*The request*.
Switch "Baking Soda" to "Washing Soda" in everything from the line containing "Where should I click to: Open product" down to the line containing "(x=610, y=78)", and return only those lines with nothing else altered.

===== Stored records =====

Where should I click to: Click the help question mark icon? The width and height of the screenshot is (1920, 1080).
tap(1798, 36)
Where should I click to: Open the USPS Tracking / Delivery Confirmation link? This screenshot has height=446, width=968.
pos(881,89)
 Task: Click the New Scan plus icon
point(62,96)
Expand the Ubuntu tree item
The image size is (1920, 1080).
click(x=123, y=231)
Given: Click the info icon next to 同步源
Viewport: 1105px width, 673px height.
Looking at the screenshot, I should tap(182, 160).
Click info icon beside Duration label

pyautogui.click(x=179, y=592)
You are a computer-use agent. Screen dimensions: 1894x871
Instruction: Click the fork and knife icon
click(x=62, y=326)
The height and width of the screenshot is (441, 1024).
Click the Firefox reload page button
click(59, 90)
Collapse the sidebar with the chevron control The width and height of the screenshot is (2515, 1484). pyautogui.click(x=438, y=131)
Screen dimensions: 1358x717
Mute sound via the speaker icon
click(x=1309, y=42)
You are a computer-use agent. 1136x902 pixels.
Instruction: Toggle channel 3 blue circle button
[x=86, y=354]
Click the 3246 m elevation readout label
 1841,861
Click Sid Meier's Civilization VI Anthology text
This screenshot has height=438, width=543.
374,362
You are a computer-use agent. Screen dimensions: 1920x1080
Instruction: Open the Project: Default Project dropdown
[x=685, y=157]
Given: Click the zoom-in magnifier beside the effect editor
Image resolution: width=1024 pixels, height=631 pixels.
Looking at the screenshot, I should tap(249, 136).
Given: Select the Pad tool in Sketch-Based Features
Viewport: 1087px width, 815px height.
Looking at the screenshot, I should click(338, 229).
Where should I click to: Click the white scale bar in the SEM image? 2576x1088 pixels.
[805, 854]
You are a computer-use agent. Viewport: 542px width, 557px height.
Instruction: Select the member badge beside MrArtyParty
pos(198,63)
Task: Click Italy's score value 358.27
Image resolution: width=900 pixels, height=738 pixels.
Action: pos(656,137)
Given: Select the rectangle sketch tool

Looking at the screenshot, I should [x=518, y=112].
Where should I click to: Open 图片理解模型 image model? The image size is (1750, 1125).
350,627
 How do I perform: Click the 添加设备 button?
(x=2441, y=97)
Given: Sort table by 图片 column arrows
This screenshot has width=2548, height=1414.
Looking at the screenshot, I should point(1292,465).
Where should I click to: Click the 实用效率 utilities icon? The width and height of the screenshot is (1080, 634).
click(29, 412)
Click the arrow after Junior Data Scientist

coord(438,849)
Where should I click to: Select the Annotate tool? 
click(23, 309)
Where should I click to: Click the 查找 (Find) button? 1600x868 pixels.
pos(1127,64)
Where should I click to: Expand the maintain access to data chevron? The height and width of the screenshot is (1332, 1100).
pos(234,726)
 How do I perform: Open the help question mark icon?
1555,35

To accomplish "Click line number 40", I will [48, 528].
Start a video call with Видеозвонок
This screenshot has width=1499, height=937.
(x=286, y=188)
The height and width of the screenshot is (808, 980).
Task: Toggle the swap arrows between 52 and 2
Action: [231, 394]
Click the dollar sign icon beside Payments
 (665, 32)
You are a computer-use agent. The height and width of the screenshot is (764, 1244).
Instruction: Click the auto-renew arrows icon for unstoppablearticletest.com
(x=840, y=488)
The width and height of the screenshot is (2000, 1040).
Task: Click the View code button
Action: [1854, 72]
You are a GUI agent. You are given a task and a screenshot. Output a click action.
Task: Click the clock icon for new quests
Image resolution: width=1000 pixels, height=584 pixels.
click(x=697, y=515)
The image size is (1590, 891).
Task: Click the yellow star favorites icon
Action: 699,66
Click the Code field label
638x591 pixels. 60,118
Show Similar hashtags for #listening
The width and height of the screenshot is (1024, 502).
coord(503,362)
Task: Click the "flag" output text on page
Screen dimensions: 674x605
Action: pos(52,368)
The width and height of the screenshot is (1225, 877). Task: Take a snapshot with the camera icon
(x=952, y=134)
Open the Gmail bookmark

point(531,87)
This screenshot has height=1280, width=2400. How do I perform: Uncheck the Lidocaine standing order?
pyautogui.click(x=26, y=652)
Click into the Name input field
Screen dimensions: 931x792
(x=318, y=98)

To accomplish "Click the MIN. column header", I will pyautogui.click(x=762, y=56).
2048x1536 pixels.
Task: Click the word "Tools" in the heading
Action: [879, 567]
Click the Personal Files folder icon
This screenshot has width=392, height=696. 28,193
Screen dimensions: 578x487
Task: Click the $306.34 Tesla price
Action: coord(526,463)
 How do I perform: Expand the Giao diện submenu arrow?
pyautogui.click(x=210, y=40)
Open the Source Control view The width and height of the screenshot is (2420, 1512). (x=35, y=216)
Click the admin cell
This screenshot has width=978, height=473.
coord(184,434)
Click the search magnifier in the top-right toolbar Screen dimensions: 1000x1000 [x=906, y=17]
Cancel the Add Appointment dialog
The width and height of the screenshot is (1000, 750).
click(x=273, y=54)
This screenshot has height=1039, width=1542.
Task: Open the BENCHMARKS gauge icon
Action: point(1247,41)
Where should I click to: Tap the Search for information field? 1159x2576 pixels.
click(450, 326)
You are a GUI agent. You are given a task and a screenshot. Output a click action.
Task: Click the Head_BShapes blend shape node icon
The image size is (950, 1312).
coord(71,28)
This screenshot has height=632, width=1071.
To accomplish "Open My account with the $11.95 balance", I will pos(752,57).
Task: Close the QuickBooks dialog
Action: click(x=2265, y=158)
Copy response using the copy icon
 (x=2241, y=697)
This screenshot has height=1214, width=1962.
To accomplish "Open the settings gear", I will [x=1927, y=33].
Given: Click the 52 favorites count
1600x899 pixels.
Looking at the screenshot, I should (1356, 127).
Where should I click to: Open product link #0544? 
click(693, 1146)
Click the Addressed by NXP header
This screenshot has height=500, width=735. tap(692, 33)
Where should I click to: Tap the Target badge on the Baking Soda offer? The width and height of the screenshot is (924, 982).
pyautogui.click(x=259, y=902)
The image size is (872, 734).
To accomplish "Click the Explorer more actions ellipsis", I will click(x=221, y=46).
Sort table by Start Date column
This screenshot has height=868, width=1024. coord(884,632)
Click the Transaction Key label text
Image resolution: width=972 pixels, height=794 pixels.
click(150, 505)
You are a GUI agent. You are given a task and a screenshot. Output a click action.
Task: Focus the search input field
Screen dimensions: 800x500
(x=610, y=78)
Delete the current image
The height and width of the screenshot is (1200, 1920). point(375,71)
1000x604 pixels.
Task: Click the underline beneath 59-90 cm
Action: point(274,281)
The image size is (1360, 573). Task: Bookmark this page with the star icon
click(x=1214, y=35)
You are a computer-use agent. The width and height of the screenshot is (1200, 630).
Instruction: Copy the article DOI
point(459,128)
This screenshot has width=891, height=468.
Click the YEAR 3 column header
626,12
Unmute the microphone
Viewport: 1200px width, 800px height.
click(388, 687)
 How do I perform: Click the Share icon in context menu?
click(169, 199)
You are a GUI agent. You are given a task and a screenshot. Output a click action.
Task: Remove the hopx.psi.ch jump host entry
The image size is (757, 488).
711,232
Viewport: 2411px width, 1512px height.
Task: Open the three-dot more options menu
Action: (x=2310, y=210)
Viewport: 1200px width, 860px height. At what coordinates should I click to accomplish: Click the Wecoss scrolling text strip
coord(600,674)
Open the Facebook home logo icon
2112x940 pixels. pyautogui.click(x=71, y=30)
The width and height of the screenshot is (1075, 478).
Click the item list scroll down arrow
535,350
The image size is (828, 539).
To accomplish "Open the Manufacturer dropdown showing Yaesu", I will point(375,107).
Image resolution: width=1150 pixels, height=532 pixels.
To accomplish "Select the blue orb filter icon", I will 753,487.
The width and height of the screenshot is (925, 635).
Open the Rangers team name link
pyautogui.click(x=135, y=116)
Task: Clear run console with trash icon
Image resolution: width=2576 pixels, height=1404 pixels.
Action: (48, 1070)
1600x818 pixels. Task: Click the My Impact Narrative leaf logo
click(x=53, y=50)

=====

*The answer*.
Where should I click to: Open product link #0544? 
click(693, 1146)
Click the Addressed by NXP header
This screenshot has height=500, width=735. tap(692, 33)
Where should I click to: Tap the Target badge on the Washing Soda offer? The width and height of the screenshot is (924, 982).
pyautogui.click(x=259, y=902)
The image size is (872, 734).
To accomplish "Click the Explorer more actions ellipsis", I will click(x=221, y=46).
Sort table by Start Date column
This screenshot has height=868, width=1024. coord(884,632)
Click the Transaction Key label text
Image resolution: width=972 pixels, height=794 pixels.
click(150, 505)
You are a GUI agent. You are given a task and a screenshot. Output a click action.
Task: Focus the search input field
Screen dimensions: 800x500
(x=610, y=78)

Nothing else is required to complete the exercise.